Segment Open

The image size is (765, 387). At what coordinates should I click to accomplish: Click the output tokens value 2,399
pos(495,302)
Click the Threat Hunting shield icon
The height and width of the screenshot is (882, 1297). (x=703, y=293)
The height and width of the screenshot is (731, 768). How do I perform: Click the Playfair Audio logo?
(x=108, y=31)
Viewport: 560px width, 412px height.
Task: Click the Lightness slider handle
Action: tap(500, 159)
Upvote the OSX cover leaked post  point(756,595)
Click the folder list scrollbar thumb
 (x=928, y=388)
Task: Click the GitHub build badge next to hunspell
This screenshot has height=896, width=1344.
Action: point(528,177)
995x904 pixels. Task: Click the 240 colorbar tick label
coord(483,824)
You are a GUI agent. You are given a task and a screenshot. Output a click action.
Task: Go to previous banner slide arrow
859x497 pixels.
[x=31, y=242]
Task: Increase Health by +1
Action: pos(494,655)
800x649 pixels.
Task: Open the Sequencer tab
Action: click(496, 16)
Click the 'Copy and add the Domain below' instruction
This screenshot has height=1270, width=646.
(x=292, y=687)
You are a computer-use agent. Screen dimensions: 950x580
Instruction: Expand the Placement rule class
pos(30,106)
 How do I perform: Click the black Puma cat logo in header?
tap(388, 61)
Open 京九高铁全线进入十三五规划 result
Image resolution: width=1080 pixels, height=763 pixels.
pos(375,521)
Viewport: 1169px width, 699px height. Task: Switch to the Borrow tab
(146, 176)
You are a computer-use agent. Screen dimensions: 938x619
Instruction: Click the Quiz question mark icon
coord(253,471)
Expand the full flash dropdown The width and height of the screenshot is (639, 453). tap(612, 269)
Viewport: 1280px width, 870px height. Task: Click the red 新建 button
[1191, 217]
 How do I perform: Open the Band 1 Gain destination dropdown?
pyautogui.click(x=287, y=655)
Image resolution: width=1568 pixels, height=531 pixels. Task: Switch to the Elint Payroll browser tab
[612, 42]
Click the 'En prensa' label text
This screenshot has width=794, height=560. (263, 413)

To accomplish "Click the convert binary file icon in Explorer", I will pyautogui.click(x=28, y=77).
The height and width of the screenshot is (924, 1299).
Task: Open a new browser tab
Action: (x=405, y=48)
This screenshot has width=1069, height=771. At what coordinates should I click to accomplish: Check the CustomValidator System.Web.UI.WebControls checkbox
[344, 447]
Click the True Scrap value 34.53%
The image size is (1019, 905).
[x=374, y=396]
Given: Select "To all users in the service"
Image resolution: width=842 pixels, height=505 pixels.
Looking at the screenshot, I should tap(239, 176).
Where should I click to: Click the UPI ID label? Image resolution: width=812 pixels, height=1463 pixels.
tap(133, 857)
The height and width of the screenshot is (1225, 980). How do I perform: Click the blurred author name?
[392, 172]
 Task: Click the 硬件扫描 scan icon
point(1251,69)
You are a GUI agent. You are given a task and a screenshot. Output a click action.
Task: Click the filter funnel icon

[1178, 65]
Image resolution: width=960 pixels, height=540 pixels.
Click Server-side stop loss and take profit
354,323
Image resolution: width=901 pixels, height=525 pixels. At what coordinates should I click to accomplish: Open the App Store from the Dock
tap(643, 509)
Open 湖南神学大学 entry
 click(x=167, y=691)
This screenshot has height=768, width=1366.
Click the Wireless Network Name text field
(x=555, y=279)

Segment Closed

Assignment: From the first line to the last, return the listing exactly.

Solution below:
The image size is (765, 387). At what coordinates should I click to accomplish: Click the output tokens value 2,399
pos(495,302)
Click the Threat Hunting shield icon
The height and width of the screenshot is (882, 1297). (x=703, y=293)
The height and width of the screenshot is (731, 768). How do I perform: Click the Playfair Audio logo?
(x=108, y=31)
Viewport: 560px width, 412px height.
Task: Click the Lightness slider handle
Action: tap(500, 159)
Upvote the OSX cover leaked post  point(756,595)
Click the folder list scrollbar thumb
 (x=928, y=388)
Task: Click the GitHub build badge next to hunspell
This screenshot has height=896, width=1344.
Action: point(528,177)
995x904 pixels. Task: Click the 240 colorbar tick label
coord(483,824)
You are a GUI agent. You are given a task and a screenshot. Output a click action.
Task: Go to previous banner slide arrow
859x497 pixels.
[x=31, y=242]
Task: Increase Health by +1
Action: pos(494,655)
800x649 pixels.
Task: Open the Sequencer tab
Action: click(496, 16)
Click the 'Copy and add the Domain below' instruction
This screenshot has height=1270, width=646.
(x=292, y=687)
You are a computer-use agent. Screen dimensions: 950x580
Instruction: Expand the Placement rule class
pos(30,106)
 How do I perform: Click the black Puma cat logo in header?
tap(388, 61)
Open 京九高铁全线进入十三五规划 result
Image resolution: width=1080 pixels, height=763 pixels.
pos(375,521)
Viewport: 1169px width, 699px height. Task: Switch to the Borrow tab
(146, 176)
You are a computer-use agent. Screen dimensions: 938x619
Instruction: Click the Quiz question mark icon
coord(253,471)
Expand the full flash dropdown The width and height of the screenshot is (639, 453). tap(612, 269)
Viewport: 1280px width, 870px height. Task: Click the red 新建 button
[1191, 217]
 How do I perform: Open the Band 1 Gain destination dropdown?
pyautogui.click(x=287, y=655)
Image resolution: width=1568 pixels, height=531 pixels. Task: Switch to the Elint Payroll browser tab
[612, 42]
Click the 'En prensa' label text
This screenshot has width=794, height=560. (263, 413)

To accomplish "Click the convert binary file icon in Explorer", I will pyautogui.click(x=28, y=77).
The height and width of the screenshot is (924, 1299).
Task: Open a new browser tab
Action: (x=405, y=48)
This screenshot has width=1069, height=771. At what coordinates should I click to accomplish: Check the CustomValidator System.Web.UI.WebControls checkbox
[344, 447]
Click the True Scrap value 34.53%
The image size is (1019, 905).
[x=374, y=396]
Given: Select "To all users in the service"
Image resolution: width=842 pixels, height=505 pixels.
Looking at the screenshot, I should tap(239, 176).
Where should I click to: Click the UPI ID label? Image resolution: width=812 pixels, height=1463 pixels.
tap(133, 857)
The height and width of the screenshot is (1225, 980). How do I perform: Click the blurred author name?
[392, 172]
 Task: Click the 硬件扫描 scan icon
point(1251,69)
You are a GUI agent. You are given a task and a screenshot. Output a click action.
Task: Click the filter funnel icon

[1178, 65]
Image resolution: width=960 pixels, height=540 pixels.
Click Server-side stop loss and take profit
354,323
Image resolution: width=901 pixels, height=525 pixels. At what coordinates should I click to accomplish: Open the App Store from the Dock
tap(643, 509)
Open 湖南神学大学 entry
 click(x=167, y=691)
This screenshot has height=768, width=1366.
Click the Wireless Network Name text field
(x=555, y=279)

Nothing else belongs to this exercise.